In some countries, oil prices drive trade. Russia was a strong consumer of agricultural equipment until recently, and the drop in the price of oil from the Urals seems to correlate with the decrease in ag equipment imports.

The top eight recipients of U.S. agricultural equipment exports have all declined. Canada has fared the best, and has traditionally been the dominant partner.

New growth in 2009, in terms of dollars, has come from some unexpected places.

Australia’s growth ranks fairly high even though it is much less than previous years. The other countries are not known for high or consistent volume, but in terms of dollar growth in trade for 2009, they top the list.

Perception
As part of its service to members, AEM conducts quarterly surveys on various business concerns. While the results aren’t an objective measurement, they do serve as a reliable indicator. The indexes are created by taking the responses — rising, falling or staying the same — and applying a score of +1 for rising, 0 for staying the same and -1 for falling. So an above-zero index means the metric is rising, below-zero means falling.

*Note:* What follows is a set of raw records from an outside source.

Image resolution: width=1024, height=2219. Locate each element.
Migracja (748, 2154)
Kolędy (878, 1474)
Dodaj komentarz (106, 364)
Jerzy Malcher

Among other questions, AEM asks member companies whether the unit volume of demand for their products has gone up, down or stayed the same during the last quarter. We also ask them to give their outlook for the next 12 months. The chart above shows the responses for both questions. Interestingly, as unit volume of demand takes a small fall in Q2/09, the perceived outlook for the next 12 months is rising.

Perceived profit margins seem to have begun to drop before the recession hit, although the uptick in the most recent quarter is probably caused by changes made in response to falling demand. When considering capital spending, employment and wages, we note all began dropping quickly after demand fell. As companies make adjustments, it seems likely their profit margins will improve once demand stabilizes. It is interesting to note that capital spending dropped first, followed by employment, followed by wages.

Another factor in profitability is the relationship between prices charged for equipment and prices paid for input materials. If prices charged decline at a slower rate than prices paid, it should increase profitability, and that’s what seems to have happened in late 2008 and early 2009.

While agricultural equipment has had a smaller storm to weather than construction equipment, it’s clear that manufacturers face challenges. Members report that credit has been a serious obstacle, and smaller equipment suffers from consumer caution. Larger tractors and combines have benefited from both a strong interest in ethanol, and inescapable population growth. As the recession eases and economies improve, agricultural equipment manufacturing should follow suit.


Steve Duncan is the director of market intelligence for the Association of Equipment Manufacturers.